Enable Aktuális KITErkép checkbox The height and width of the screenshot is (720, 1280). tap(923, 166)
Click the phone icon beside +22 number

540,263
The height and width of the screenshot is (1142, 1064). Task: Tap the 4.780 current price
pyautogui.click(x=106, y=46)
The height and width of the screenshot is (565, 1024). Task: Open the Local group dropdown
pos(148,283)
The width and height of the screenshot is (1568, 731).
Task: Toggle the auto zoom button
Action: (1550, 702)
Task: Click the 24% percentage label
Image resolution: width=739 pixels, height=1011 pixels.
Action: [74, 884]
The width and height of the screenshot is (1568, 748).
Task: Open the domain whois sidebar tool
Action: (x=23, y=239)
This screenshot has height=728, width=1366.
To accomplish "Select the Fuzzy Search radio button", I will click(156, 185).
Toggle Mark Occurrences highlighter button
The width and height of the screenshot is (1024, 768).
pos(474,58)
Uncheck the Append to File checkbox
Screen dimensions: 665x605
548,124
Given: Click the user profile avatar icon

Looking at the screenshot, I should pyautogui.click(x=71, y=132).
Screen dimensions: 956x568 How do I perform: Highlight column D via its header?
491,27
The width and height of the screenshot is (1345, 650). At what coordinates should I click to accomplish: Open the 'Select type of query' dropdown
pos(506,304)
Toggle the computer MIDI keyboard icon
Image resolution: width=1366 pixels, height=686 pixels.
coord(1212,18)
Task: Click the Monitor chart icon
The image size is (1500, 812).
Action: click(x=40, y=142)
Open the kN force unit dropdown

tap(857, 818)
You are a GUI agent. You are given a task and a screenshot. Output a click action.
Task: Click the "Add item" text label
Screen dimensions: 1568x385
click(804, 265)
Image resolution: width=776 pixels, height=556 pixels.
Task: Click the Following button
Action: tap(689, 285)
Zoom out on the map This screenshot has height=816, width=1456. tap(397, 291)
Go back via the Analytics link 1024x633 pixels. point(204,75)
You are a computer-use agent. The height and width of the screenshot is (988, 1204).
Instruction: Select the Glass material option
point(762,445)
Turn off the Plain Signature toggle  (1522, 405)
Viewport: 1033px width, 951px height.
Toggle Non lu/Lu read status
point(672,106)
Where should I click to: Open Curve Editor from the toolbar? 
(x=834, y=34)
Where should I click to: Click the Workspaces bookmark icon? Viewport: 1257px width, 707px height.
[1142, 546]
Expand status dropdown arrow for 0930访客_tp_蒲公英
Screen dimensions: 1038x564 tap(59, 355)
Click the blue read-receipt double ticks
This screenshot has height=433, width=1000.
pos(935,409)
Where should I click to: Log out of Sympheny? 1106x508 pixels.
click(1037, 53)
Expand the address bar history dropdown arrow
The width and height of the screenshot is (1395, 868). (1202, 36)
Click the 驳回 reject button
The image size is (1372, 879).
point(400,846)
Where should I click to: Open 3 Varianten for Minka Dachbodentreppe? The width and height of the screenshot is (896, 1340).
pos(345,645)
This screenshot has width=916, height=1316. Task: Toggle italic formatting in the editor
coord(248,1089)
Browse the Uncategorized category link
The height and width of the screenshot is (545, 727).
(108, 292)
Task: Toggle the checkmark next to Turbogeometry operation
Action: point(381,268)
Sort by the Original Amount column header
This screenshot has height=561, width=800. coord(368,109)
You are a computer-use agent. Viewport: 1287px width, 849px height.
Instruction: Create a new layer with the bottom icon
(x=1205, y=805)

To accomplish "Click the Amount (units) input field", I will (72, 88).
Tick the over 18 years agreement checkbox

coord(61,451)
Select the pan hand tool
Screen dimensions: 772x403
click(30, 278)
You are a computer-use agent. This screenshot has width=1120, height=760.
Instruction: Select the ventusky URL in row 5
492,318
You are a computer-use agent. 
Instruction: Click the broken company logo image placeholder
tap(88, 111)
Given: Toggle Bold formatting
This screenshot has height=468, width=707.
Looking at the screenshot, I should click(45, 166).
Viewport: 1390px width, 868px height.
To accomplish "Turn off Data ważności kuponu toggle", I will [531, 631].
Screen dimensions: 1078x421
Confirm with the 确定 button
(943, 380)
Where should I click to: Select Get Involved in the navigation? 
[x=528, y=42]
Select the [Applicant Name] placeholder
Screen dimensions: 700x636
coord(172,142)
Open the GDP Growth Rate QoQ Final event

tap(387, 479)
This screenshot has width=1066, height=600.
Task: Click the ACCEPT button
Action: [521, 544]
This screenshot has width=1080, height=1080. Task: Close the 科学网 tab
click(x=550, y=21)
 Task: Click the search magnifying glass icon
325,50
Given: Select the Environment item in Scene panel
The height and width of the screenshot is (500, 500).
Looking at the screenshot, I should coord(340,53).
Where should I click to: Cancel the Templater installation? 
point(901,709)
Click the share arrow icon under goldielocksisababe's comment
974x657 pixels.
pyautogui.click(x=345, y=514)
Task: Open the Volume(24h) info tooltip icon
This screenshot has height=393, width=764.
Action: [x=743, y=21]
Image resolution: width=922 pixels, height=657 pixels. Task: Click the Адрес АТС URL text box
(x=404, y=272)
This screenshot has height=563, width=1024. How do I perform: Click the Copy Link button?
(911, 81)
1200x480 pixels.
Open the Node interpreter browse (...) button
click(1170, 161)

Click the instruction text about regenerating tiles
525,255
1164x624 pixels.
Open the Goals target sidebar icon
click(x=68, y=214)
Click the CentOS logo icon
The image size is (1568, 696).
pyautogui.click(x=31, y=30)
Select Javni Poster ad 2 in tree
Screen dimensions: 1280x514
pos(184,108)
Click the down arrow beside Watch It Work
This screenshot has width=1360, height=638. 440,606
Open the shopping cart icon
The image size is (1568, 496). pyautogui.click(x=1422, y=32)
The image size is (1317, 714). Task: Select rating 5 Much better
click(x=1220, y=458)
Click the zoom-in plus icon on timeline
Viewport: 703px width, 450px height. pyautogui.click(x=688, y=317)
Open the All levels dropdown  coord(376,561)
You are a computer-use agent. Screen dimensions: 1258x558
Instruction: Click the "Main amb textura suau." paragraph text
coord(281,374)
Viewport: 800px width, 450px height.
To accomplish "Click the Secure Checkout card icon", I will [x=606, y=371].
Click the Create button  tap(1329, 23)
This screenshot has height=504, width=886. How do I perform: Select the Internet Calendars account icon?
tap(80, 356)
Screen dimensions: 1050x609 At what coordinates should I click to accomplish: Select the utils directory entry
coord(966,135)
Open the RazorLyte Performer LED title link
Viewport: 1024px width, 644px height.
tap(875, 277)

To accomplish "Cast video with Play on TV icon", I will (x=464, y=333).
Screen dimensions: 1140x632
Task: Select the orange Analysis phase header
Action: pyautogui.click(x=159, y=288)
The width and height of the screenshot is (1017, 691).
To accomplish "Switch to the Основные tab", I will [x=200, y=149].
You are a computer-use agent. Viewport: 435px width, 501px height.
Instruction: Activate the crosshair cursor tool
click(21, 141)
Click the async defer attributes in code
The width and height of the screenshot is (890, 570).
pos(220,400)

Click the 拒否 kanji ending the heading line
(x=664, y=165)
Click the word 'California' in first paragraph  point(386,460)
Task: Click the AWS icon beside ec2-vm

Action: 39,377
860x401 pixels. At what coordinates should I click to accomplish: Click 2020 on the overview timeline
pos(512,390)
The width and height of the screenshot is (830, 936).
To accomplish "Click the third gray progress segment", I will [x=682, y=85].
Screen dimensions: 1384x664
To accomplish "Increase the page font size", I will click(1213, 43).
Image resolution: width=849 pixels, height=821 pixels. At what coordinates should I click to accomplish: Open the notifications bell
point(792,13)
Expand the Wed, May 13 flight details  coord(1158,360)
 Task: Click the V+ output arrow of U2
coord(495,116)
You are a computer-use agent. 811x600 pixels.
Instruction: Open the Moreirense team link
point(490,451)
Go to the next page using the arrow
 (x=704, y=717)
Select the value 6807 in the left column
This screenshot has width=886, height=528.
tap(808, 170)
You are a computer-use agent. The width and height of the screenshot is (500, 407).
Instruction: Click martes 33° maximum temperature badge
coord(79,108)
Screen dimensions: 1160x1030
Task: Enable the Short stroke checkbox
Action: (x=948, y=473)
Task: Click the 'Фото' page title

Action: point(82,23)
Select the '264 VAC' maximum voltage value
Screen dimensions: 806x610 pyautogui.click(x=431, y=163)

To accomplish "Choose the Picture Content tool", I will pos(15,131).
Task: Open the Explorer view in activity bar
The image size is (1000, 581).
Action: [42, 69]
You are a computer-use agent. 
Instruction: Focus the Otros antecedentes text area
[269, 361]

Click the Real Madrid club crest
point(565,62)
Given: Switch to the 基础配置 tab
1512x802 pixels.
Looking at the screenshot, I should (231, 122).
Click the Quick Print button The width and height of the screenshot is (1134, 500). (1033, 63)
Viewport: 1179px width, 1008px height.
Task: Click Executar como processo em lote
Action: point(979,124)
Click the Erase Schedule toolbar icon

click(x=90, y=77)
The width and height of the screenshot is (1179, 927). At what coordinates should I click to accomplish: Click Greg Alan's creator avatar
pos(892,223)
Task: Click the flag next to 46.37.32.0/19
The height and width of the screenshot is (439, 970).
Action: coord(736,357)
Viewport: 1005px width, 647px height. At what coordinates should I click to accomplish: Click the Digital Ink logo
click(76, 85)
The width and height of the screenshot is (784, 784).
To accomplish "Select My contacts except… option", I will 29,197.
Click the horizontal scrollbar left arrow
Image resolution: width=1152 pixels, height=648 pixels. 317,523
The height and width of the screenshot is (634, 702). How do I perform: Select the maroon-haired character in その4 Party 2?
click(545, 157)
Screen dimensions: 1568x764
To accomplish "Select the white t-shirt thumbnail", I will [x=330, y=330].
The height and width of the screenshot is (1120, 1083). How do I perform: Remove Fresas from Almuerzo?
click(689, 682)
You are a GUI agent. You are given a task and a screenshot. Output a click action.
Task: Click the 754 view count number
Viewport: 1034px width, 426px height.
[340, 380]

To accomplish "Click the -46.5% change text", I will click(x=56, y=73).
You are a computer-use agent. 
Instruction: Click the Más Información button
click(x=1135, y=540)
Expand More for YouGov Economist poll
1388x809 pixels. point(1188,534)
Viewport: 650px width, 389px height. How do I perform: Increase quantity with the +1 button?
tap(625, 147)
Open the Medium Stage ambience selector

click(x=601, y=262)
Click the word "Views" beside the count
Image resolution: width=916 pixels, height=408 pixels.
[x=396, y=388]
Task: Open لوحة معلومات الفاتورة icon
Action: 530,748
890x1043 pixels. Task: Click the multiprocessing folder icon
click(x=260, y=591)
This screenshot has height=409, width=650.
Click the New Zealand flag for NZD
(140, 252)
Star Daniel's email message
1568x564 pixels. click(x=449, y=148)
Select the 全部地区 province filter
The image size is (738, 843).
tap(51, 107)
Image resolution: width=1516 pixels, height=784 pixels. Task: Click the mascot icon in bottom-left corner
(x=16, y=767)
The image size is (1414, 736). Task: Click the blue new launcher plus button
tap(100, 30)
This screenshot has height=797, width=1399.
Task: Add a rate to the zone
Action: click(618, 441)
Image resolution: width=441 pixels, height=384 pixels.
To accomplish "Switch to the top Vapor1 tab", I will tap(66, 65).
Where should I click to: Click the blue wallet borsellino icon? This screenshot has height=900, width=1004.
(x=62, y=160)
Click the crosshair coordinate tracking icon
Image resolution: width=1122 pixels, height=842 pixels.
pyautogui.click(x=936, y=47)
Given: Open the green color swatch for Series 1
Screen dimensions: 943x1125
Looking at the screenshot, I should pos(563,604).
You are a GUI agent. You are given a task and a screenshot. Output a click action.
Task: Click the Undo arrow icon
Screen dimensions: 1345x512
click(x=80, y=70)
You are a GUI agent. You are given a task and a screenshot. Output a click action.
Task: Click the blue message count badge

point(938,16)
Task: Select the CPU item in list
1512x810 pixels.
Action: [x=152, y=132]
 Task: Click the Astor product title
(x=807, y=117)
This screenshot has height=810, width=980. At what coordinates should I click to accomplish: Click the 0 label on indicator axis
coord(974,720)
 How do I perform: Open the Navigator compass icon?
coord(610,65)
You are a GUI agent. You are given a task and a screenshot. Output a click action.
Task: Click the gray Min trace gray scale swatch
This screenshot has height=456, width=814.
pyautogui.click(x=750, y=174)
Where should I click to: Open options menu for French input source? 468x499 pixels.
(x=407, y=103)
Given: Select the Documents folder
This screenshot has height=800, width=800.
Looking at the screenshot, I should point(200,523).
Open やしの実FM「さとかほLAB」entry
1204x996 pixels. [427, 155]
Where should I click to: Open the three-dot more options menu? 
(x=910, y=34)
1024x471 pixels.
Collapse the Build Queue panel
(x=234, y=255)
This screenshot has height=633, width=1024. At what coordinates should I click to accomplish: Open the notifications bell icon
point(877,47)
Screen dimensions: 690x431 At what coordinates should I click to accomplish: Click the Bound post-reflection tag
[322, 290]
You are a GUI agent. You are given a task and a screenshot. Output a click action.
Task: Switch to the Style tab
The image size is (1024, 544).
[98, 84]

» **WHAT THE EXERCISE ASKS**: Reproduce exactly the lines of the records above from the one with "Browse the Uncategorized category link" to the one with "You are a computer-use agent. Viewport: 1287px", both included, and leave out everything else.

» **RESPONSE TO THE EXERCISE**:
Browse the Uncategorized category link
The height and width of the screenshot is (545, 727).
(108, 292)
Task: Toggle the checkmark next to Turbogeometry operation
Action: point(381,268)
Sort by the Original Amount column header
This screenshot has height=561, width=800. coord(368,109)
You are a computer-use agent. Viewport: 1287px width, 849px height.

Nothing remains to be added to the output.